(Element and text position data)
----------

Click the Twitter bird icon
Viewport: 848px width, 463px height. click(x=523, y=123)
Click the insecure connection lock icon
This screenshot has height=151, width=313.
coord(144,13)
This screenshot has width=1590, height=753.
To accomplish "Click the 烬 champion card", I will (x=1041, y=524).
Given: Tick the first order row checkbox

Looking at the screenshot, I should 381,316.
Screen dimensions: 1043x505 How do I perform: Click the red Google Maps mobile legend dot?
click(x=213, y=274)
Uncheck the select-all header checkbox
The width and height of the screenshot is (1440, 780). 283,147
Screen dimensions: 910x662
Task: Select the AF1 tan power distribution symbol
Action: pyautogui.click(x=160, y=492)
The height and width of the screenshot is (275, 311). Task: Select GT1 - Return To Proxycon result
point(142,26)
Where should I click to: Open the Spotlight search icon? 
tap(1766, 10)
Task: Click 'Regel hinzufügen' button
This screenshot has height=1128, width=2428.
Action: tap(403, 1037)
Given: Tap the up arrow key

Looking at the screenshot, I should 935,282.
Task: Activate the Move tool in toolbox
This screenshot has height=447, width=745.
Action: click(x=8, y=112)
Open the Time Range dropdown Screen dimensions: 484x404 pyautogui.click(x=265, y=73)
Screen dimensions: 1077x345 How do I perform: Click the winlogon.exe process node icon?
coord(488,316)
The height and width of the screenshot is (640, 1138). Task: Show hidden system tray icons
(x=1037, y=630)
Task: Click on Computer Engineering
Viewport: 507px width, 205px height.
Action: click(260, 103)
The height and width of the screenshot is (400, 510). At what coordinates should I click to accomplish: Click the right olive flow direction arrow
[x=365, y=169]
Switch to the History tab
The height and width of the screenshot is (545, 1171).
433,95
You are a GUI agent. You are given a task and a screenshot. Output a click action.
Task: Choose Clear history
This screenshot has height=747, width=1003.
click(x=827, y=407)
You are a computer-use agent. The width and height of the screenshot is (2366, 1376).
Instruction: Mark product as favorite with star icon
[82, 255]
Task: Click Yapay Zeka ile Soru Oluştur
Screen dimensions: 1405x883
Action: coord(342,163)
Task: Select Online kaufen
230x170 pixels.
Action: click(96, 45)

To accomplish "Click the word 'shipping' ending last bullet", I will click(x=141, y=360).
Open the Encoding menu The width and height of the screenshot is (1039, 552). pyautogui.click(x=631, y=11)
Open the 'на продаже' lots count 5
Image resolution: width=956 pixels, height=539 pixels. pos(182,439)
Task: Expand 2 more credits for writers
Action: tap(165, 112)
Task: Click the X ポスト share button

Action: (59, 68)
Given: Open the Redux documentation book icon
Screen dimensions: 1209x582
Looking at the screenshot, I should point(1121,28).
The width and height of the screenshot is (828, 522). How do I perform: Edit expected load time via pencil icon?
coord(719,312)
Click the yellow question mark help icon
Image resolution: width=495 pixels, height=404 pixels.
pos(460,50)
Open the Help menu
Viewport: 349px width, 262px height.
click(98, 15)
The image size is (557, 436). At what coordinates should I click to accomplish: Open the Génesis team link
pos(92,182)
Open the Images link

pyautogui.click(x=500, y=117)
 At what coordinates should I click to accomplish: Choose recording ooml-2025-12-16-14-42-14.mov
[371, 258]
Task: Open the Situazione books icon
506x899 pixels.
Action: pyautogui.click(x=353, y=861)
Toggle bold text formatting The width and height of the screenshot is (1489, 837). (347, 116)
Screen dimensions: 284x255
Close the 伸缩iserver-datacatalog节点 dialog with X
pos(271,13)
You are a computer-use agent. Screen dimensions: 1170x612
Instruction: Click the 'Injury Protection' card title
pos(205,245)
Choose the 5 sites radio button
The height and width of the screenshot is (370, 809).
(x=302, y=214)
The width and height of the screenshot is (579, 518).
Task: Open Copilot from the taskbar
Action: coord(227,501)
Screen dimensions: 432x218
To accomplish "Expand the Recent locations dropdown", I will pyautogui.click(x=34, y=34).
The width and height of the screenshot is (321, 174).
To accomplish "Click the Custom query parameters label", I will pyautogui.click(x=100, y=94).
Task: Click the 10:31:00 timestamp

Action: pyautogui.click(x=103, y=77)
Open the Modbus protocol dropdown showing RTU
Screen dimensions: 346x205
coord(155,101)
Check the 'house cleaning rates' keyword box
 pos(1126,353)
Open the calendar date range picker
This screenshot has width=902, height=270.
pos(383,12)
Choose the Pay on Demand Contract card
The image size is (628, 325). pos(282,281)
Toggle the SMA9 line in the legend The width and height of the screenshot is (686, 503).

----------

Please count the lines in the entries above that contain the string "dropdown", treating case as significant, and give only the number.

Exercise answer: 3